Sometimes a lesson that arrives completely out of the blue whacks you upside your head with the strongest meaning.
My wife had just parked our car for our regular Saturday morning breakfast date.  She had discovered a spot just a couple of spaces down from the on-street ATM machine, which was good because we needed some cash to eat.  As usual, I didn’t have the ATM card, she did, and even more typically, I just couldn’t find it in her wallet.  She, of course, pulled it out in a flash and handed it to me with a roll of her eyes.
Laughing, visions of ham and eggs in my head, I bounded out of the car with ATM card in hand.  I stepped to the curb and here came a homeless man.  How did I know that he was homeless?  I don’t know, I just knew.
Strangely, I immediately thought that he looked like a “Rusty”.  Blondish, rusty-red hair askew with the requisite rough scraggly beard, the same rust color with a little grey mixed in.  He sported a well-worn navy blue down jacket, unbuttoned.  The very, very short end of a lit, filtered cigarette dangled from the corner of his mouth, right hand gloved and the other bare and clutching a small Styrofoam cup of coffee, the kind they give out for free sometimes at the other diner down the street.  His ruddy face was offset by eyes of sky blue, shining fairly brightly in the morning sunlight, although he squinted at me from his left one, either from the cigarette smoke trailing into it or maybe from recently waking with little or no sleep.  His overall look suggested the latter to me.
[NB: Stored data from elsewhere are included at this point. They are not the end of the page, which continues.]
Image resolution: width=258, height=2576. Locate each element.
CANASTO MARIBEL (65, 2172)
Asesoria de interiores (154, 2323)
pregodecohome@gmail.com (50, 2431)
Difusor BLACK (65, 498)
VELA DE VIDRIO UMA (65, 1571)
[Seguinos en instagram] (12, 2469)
He squinted at me, then right at the ATM card and saw where I was headed.  He smiled with a nod.  He slowed his walk just a bit.  And then he spoke to me, his voice loud and gravelly.
“Hey, get some of that for me, too!”
I was talkative that morning and responded, following a couple steps behind him.  “Aw, man, I’m sorry; I’ve barely got enough for myself.”
He kept on his walk, but turned back towards me, now both eyes squinting from looking directly into the low, morning sun.
“What’s that?  That’s too bad.”
I answered.  “Yeah, just a little short right now.  Life’s been a little tough.  But good luck to you.”
Then he stopped on the sidewalk.  And then I stopped on the sidewalk.  And, raising his Styrofoam cup to help make his point, he spoke loudly.
“Sorry to hear that, man.  But listen, the next time I see you I really want you to tell me:  ‘Man, LIFE IS GOOD!  LIFE IS FABULOUS!’  Because you know what - It is.”
And he smiled at me once more and left me to take care of my business.
Now I wonder:  Do you think his voice was so loud and clear because he wanted to make sure I heard him?  I do.  Lesson learned.  And thank you, Rusty.